The screw cap could be twisted relative to the closure cap with a certain amount of play without the closure cap being twisted along, and then, after the section with the play has been passed, the screw cap could carry along the closure cap. Through this concrete configuration, first of all, the screw cap can be moved together with the chamber wall in order to open up the passage or passages by means of the relative axial movement that results from the twisting motion along the thread. After the section with the play has been passed, the closure cap can be unscrewed from the container by means of the screw cap.

In this context, it is also conceivable that, after the section with the play has been passed, the screw cap cannot carry along the closure cap since the closure cap has to be unscrewed from the container by turning it in the opposite direction. In this manner, it can be ensured that the closure cap is not inadvertently removed from the container when the screw cap is twisted.

The screw cap and the support element of the closure cap could be locked by at least one thread locking mechanism in such a way that, after the screw cap has traversed a twisting segment relative to the closure cap, further relative twisting of the screw cap in the same direction of rotation is blocked. By configuring one or more thread locking mechanisms, it is ensured that the screw cap is connected to the closure cap so that it cannot come off Moreover, the thread locking mechanism makes it possible for the screw cap to first be rotatable relative to the closure cap with a certain amount of play without the closure cap being twisted along. After the section with the play has been passed, the thread locking mechanisms create a block that prevents any further twisting of the screw cap relative to the closure cap in the current direction of rotation. Moreover, in this manner, the closure cap can be prevented from being removed from the screw cap.

A thread locking mechanism could be configured as a spring-loaded finger that is located in the outer thread of the support element and that, under elastic pre-tensioning, can be laid with its blocking surface against the inner thread of the screw cap. Here, it is also conceivable to provide two or more spring-loaded fingers in order to distribute the forces that occur. The spring-loaded fingers could be configured on the upper edge of the outer thread of the support element so that the threads of the screw cap can remain intermeshed with the threads of the closure cap, while the screw cap and the closure cap are twisted together. Spring-loaded fingers that can be laid against the inner thread of the screw cap under elastic pre-tensioning can be pressed radially inwards by the threads of the screw cap against the elastic pre-tensioning. In the state in which the spring-loaded fingers are pressed radially inwards, namely, when they have been put into place, the spring-loaded fingers exert no resistance or at least no resistance that would be detrimental for the inner thread of the screw cap, and they cannot have a blocking effect. As a result, the closure cap and the screw cap can be screwed together without any problem in order to be assembled after the chamber has been filled with the substance, without the spring-loaded fingers hindering this.

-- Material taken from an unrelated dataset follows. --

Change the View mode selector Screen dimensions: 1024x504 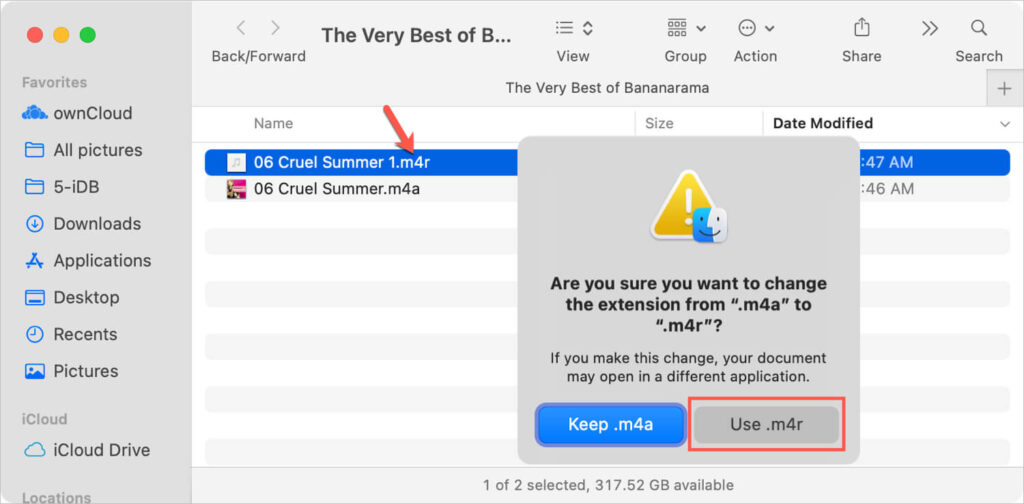click(x=574, y=28)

In this context, the individual threads of the inner thread of the screw cap can be configured with interruptions into which the spring-loaded fingers could click. Due to the elastic pre-tensioning of the spring-loaded fingers, which forces them radially outwards, the spring-loaded fingers can then engage into the interruptions when they are released by the continuous threads.

The interruptions could have steep flanks against which the blocking surfaces of the spring-loaded fingers can be laid. Due to this concrete configuration, the spring-loaded fingers can click into the interruptions and can be placed so that their blocking surfaces lie against the steep flanks of the interruptions so as to lock. In this manner, the spring-loaded fingers bring about a blocking effect that prevents twisting of the screw cap relative to the closure cap in the current direction of rotation. At the same time, the screw cap can be twisted opposite to the current direction of rotation and the spring-loaded fingers can be once again pushed radially inwards by the continuous threads.

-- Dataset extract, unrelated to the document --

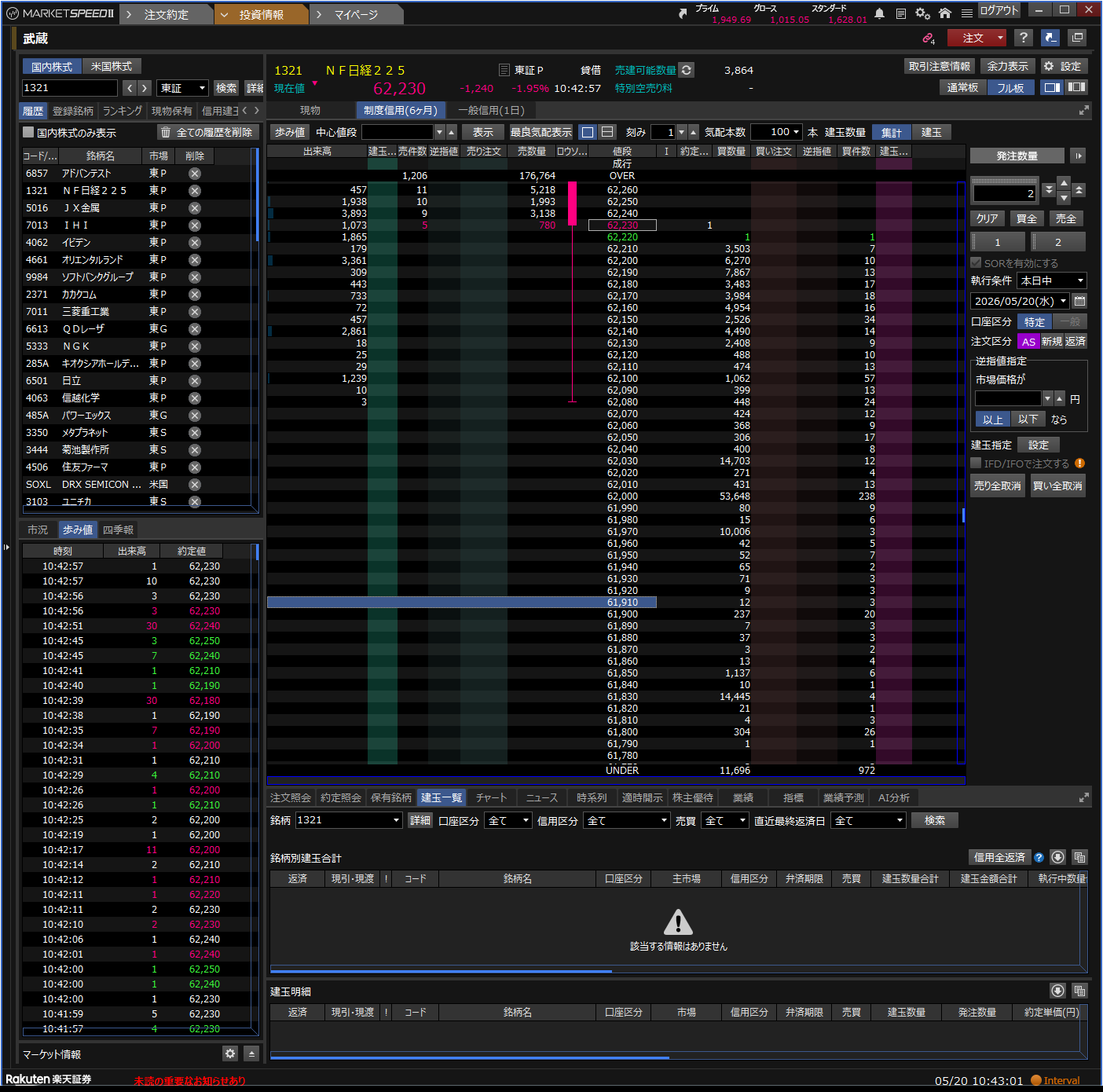Remove アドバンテスト from history with X icon
Screen dimensions: 1103x1092
click(x=195, y=174)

A spring-loaded finger could click into the outer thread of the closure cap in an undercut formed there. The undercut can easily be formed during production by means of injection molding. Here, the spring-loaded finger can be configured in such a way that, in the undeformed state, it protrudes outwards from the thread. As a result, the spring-loaded fingers acquire elastic pre-tensioning facing radially outwards.

A slanted or beveled surface of the chamber bottom could be facing the chamber. Due to this concrete configuration, the substance, especially a free-flowing substance, can particularly easily reach the container through one or more passages. The substance can then slide into the container along the slanted or beveled surface.

Before this backdrop, the surface could be configured as a conical surface. A conical surface forms an optionally rounded tip that advantageously distributes the substance symmetrically onto the conical surface, thereby allowing the substance to slide on the conical surface down into the container through the passage or passages.

The passage that connects the chamber to the container could be configured as a recess in a connection wall that has a U-shaped cross section so that the chamber bottom is shaped onto the closure cap. Several recesses could be made in the U-shaped connection wall without forming shoulders in order to create the passage or passages as well as partitions. By dispensing with shoulders of the type put forward in the generic publication, the formation of clumps and incrustations of the substance on any such shoulders can be avoided. The substance can slide off the slanted or beveled surface through the passage or passages, and down into the container especially quickly and completely, without having to overcome obstacles.

In this context, examples of substances that can be filled into the chamber include vitamin powder, flavoring agents or liquids such as syrup or concentrates. The container could hold, for example, mineral water. It goes without saying, however, that the closure is also suitable for other substances.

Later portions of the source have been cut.